Leserbrief
Für Urbi-et-orbi-Segen fehlt wohl die Einsicht in die Sünden; Ortsumgeheung Tanzfleck

Zu "Von Realität der Ströme eingeholt" (AZ, 18. Januar):

Der Schlusssatz des Landrates beim Neujahrsempfang, dass er nicht befugt sei - trotz Rombesuch - , den Anwesenden den Urbi-et-orbi-Segen zu erteilen, hat noch eine weitere theologische Begründung.

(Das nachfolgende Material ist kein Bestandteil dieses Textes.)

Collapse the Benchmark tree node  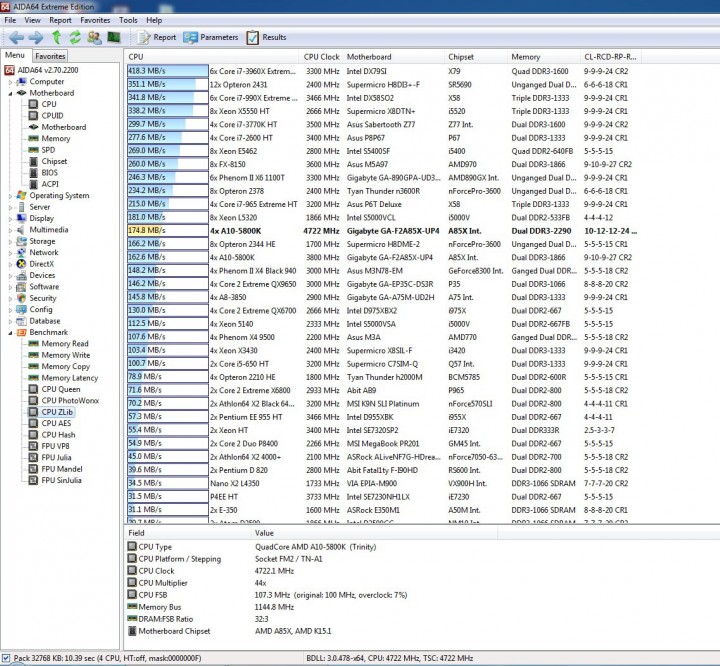click(x=10, y=333)
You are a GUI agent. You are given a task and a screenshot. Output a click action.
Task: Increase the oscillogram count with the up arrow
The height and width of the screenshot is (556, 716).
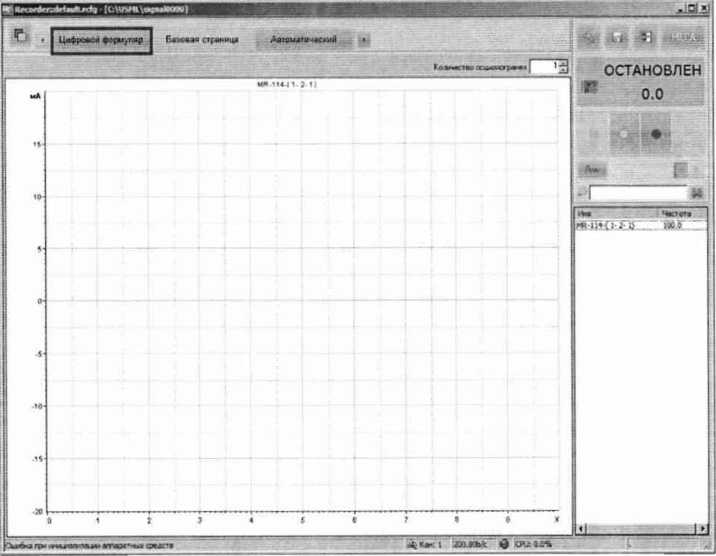coord(563,63)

Nach katholischer Lehre ist allen, die den Segen empfangen und guten Willens sind, ein vollkommener Ablass ihrer Sündenstrafen zu gewähren. Nicht dass ich bezweifle, dass angesichts der gehäuften Politprominenz bei Neujahrsempfängen es sich nicht um die richtige Zielgruppe handelte. Zur Sündenvergebung sind aber Einsicht des Vergehens und guter Wille Voraussetzung. Hier schleichen sich bei mir dann doch erhebliche Zweifel über die Wirksamkeit des Segens bei dieser Veranstaltung ein. Dies wusste wohl der Landrat und verzichtete darauf.

Aber wenn wir schon die Theologie bemühen. Sprichwörtlich aus Matthäus 7,20 wissen wir: "An ihren Taten sollt ihr sie erkennen" - und nicht an ihren Grußworten, auch wenn sie noch so humorvoll sind.

Jürgen Donhauser Kümmersbruck


Zur Ortsumgehung Tanzfleck, gegen die drei Klagen vorliegen (AZ, 5. Januar):

Aus der Traum vom gallischen Dorf. Schade, enttäuscht nicht nur der Bürgermeister aus Freihung, wir in Tanzfleck als Neubürger sind es auch. Toll würde alles so passen - bis auf den Lärm. Aber drei Klagen, ja drei Klagen können so ein Projekt auf Messers Schneide bringen.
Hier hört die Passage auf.